A $3 million grant from the United States Department of Agriculture (USDA) High Energy Cost Grant Program will be used to enhance a three-megawatt solar installation project at the University of the Virgin Islands. The grant is designed to provide financial assistance for the improvement of energy generation, transmission and distribution facilities servicing eligible rural communities. It was awarded to Veriown Energy, whose parent company New Generation Power entered into a 20-year power purchase agreement with UVI in August 2013. The grant will allow Veriown the ability to deploy a microgrid application on UVI’s campuses on St. Thomas and St. Croix.
Fifty-five applicants from around the U.S. competed for the $11 million USDA High Energy Cost Grant. Together, Veriown and Illinois Institute of Technology (IIT) had the highest rated proposal and were awarded $3 million to apply to the project.
The average electricity consumer in the Virgin Islands pays more than 50 cents per kilowatt-hour – four times more than consumers on the U.S. mainland.
“Because of this grant, the University of the Virgin Islands, with the tremendous assistance of Veriown Energy and Illinois Institute of Technology, will be in a position to become energy independent in an environment where the cost of energy is extremely high. This partnership will catapult UVI into the category of the leading universities in smart microgrid technology,” said UVI President David Hall.
The relationship between Veriown and Dr. Mohammad Shahidehpour, a leader in advanced energy studies and microgrid development at IIT’s Robert W. Galvin Center for Electricity Innovation, blossomed five years ago after they discussed the true potential of what a microgrid system could do on a campus setting.

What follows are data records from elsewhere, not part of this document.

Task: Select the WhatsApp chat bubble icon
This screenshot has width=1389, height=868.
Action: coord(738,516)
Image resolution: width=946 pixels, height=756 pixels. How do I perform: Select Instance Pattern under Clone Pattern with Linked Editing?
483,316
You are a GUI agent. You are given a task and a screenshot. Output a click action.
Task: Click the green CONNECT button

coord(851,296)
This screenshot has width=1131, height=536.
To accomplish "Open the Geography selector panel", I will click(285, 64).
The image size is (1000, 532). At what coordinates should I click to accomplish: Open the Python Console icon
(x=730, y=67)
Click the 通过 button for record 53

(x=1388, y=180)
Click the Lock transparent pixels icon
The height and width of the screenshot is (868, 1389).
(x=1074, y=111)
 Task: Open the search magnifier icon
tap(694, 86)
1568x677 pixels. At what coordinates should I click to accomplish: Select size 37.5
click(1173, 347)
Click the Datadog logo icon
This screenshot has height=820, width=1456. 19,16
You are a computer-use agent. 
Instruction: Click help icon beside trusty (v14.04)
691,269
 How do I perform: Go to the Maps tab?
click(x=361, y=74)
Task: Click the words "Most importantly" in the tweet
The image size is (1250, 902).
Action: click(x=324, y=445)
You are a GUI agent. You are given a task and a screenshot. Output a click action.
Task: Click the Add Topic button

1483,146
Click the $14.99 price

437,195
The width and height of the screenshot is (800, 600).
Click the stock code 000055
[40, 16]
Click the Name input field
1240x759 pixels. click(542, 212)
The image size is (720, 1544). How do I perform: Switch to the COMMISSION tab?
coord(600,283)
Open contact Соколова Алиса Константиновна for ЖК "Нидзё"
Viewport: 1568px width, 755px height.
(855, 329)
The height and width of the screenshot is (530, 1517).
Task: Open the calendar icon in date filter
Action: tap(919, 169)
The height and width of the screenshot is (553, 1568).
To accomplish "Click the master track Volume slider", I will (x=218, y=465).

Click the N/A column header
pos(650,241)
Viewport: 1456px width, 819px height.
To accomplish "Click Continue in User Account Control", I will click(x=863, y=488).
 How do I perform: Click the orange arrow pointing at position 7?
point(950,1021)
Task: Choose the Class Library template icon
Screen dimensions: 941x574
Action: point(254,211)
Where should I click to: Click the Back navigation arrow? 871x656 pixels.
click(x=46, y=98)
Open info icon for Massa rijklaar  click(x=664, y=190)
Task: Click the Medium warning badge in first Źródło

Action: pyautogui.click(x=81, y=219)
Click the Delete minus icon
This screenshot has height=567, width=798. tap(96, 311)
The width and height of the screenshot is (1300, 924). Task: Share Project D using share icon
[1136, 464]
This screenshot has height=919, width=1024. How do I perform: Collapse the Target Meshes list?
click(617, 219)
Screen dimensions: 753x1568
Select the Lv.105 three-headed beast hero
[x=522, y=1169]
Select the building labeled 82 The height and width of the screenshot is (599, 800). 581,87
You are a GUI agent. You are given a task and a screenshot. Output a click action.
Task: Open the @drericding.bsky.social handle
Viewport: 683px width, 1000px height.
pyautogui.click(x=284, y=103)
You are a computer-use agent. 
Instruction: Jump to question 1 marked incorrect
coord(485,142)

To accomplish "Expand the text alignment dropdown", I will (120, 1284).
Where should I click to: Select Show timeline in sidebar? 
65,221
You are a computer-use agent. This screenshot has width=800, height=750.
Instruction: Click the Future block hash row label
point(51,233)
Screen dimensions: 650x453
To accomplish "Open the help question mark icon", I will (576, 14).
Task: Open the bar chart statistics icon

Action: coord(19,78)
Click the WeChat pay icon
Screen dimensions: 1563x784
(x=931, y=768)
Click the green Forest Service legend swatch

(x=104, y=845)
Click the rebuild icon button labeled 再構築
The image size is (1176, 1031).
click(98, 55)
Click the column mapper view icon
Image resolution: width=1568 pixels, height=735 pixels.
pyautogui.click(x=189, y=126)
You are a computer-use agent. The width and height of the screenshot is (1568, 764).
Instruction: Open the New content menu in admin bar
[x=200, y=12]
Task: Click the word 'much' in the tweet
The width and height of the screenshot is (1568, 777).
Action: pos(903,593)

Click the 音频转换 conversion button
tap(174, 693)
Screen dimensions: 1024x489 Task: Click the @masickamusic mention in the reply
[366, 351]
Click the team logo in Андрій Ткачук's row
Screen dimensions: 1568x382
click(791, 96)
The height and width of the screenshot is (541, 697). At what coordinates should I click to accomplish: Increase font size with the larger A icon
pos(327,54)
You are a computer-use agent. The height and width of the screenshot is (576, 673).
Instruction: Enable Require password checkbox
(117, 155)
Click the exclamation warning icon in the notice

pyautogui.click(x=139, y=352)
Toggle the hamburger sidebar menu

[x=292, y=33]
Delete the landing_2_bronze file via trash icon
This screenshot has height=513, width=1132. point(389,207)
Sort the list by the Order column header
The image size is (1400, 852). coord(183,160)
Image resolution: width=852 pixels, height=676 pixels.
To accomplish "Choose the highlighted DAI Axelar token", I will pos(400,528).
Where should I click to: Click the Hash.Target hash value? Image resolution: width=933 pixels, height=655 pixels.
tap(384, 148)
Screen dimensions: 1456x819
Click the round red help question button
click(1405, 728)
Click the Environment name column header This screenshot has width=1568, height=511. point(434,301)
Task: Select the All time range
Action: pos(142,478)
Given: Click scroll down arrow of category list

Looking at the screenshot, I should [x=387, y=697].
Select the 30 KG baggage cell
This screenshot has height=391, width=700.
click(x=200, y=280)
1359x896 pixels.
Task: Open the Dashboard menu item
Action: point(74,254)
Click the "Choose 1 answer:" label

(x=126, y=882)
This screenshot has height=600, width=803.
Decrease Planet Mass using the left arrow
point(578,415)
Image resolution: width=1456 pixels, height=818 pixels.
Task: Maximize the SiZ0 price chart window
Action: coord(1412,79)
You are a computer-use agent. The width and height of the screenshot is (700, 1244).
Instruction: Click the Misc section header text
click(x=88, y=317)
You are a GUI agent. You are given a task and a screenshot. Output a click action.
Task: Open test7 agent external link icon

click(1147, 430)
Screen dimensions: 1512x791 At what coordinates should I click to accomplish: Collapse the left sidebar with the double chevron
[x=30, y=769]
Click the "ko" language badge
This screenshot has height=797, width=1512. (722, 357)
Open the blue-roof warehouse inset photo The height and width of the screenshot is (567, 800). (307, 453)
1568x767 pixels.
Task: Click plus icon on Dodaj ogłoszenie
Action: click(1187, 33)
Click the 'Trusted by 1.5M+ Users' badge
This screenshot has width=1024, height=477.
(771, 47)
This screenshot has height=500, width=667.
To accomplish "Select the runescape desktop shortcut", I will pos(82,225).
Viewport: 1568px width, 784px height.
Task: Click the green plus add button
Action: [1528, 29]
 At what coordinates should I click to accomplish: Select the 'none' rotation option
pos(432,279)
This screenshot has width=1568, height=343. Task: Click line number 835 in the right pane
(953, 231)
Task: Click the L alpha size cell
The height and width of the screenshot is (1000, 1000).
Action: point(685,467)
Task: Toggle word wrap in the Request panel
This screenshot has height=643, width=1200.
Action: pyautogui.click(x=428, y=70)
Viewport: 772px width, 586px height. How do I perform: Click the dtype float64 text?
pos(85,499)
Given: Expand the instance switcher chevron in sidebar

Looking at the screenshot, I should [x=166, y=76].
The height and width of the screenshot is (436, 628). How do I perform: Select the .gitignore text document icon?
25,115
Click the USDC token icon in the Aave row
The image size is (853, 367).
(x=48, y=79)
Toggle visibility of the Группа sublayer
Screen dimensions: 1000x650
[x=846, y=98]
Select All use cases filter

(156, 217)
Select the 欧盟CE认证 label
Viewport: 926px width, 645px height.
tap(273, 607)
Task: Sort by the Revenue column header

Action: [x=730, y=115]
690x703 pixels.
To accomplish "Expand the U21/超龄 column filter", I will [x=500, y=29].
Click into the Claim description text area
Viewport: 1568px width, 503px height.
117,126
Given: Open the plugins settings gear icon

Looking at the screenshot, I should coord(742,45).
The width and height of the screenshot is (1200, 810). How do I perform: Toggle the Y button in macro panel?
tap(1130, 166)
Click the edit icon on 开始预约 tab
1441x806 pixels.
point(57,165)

“This grant signifies a strong synergy between the government, academia and the energy industry for promoting state-of-the-art research and development on sustainable energy, energy efficiency and microgrids which can serve as a role model for advancing the United States’ leadership in the global energy arena,” said Dr. Shahidehpour.
According to Steve Johanns, CEO of Veriown, a university is the optimal place to develop a microgrid system, not just because of its campus setting, but because it can be an institution to foster and train our youth in innovative microgrid solutions that could change how energy is harnessed for future generations to come.
“This grant will have a real and significant impact on the total cost of energy for the University of the Virgin Islands,” said Johanns. “It should not go unnoticed that these savings allow universities like UVI the ability to put the money where it is needed the most – with teachers and students enhancing learning environments.”
The grant follows just weeks after a $30 million donation from New Generation Power, a global renewable energy company, to UVI to help develop an LCME accredited medical school to help transform the quality of life throughout the region.